Franquart résume :  » Avec Scifo, on défend en avançant. C’est plus simple que défendre en revenant vers son but et devoir intervenir en catastrophe aux 18 mètres. Nous intervenons souvent à une dizaine de mètres de la ligne médiane plutôt qu’aux abords de notre rectangle. Nous prenons évidemment le risque de nous faire avoir dans notre dos sur un ballon profond, mais nous le gérons assez bien. En jouant plus haut, les lignes sont plus resserrées. Les attaquants participent plus qu’avant à la récupération et ils ne doivent plus le faire sur une aussi grande portion du terrain.
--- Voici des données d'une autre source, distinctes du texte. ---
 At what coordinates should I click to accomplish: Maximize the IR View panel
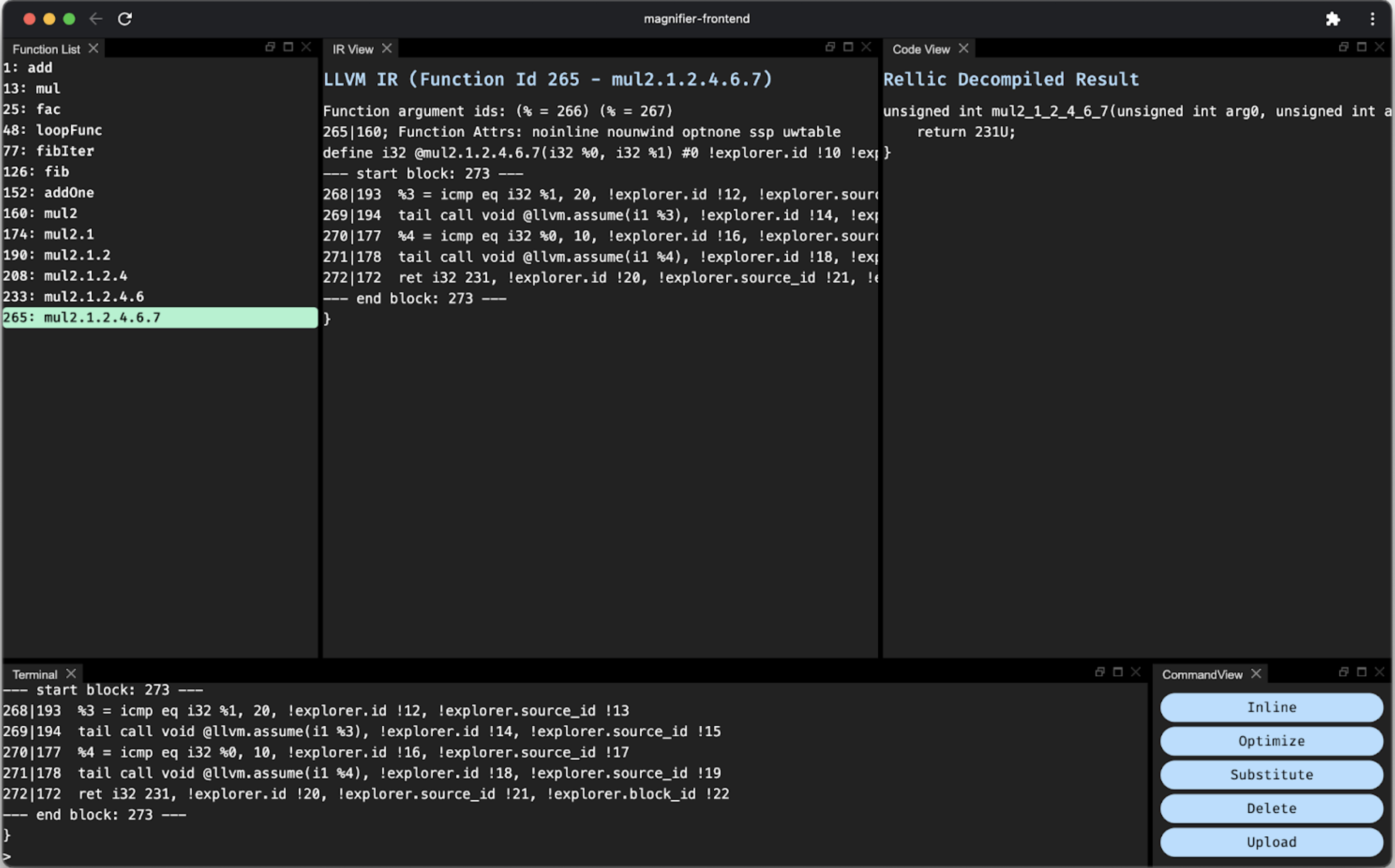848,47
Eux aussi ont appris à défendre en avançant, en pressant. Et quand nous repartons vers l’avant, ils ne doivent plus faire que des courses de 20 ou 25 mètres pour arriver dans le rectangle adverse, alors que c’étaient souvent des rushes de 40 ou 45 mètres avec Van Wijk. Ils sont donc plus frais et ça se voit. En début d’année, il y avait également un manque flagrant de communication entre les défenseurs, ça ne parlait plus beaucoup, il y avait régulièrement des malentendus. Nous avons aussi corrigé cette lacune. « 

Défense en zone

Toujours sur la RTBF, Nicaise a eu une phrase étonnante :  » Avec Van Wijk, on jouait l’individuelle sur tout le terrain.  » Sur ce point aussi, Jbari a une autre analyse :  » Ce n’était pas frappant dans les matches de Mons que j’ai couverts. Mais la défense individuelle a certainement de gros avantages dans certaines circonstances. Si les gars à vocation surtout défensive sont moyens, tu limites les risques car chaque joueur sait quel adversaire il doit prendre. Alors qu’en zone, il peut y avoir des hésitations.  »
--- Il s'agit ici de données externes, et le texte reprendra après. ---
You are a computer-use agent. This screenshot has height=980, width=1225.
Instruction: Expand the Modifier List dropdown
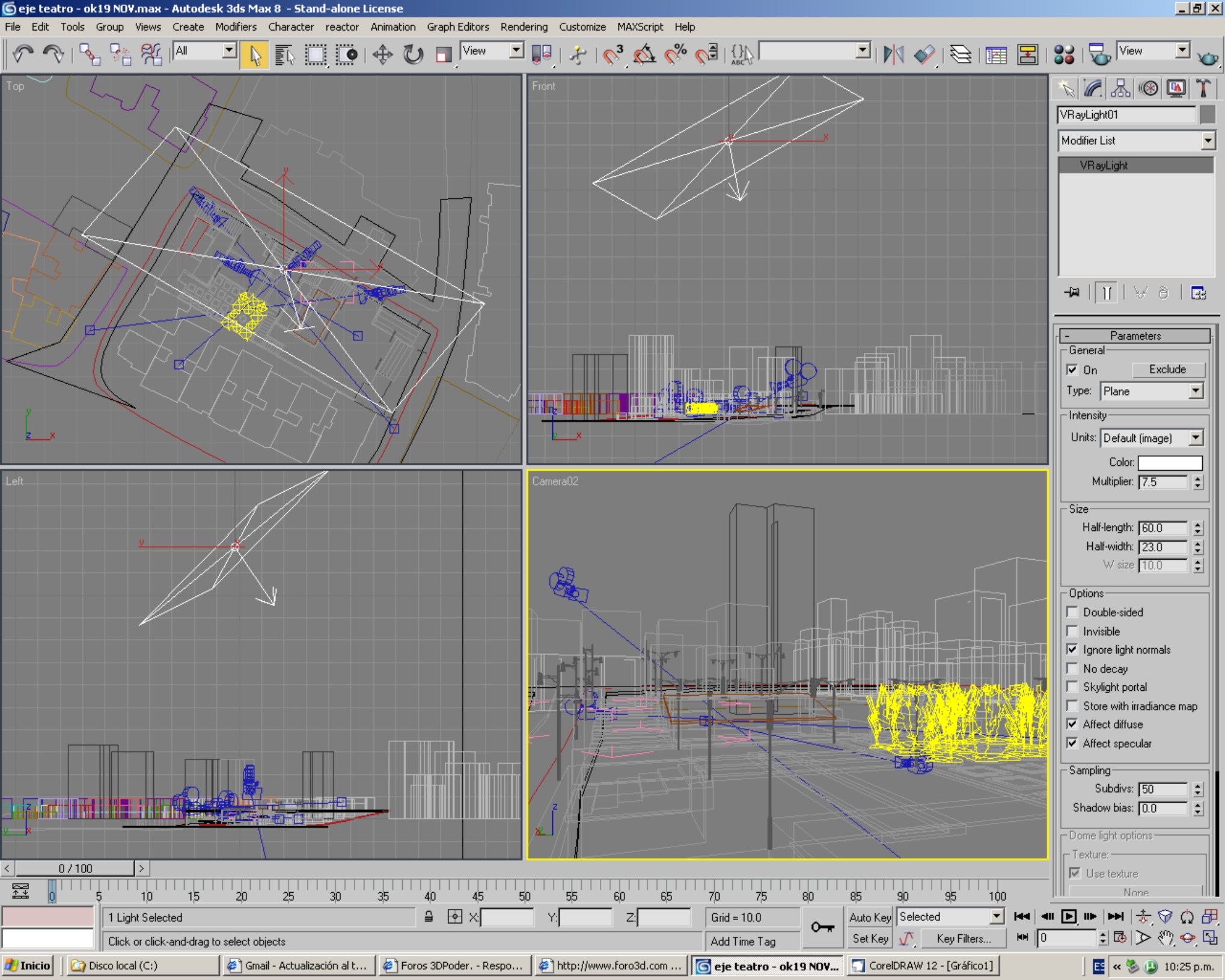click(x=1208, y=141)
Broeckaert parle d’un mix individuelle / zone :  » Parfois, Van Wijk exigeait que les médians défensifs et les défenseurs centraux ne lâchent pas un joueur précis. Par exemple, quand on jouait contre le Beerschot, il était bien prévu que Hernan Losada ne pouvait avoir aucune liberté, qu’il devait toujours avoir un de nos joueurs à quelques centimètres de lui. Mais ce n’était pas une constante. Par contre, avec Scifo, c’est clair : la zone tout le temps.  »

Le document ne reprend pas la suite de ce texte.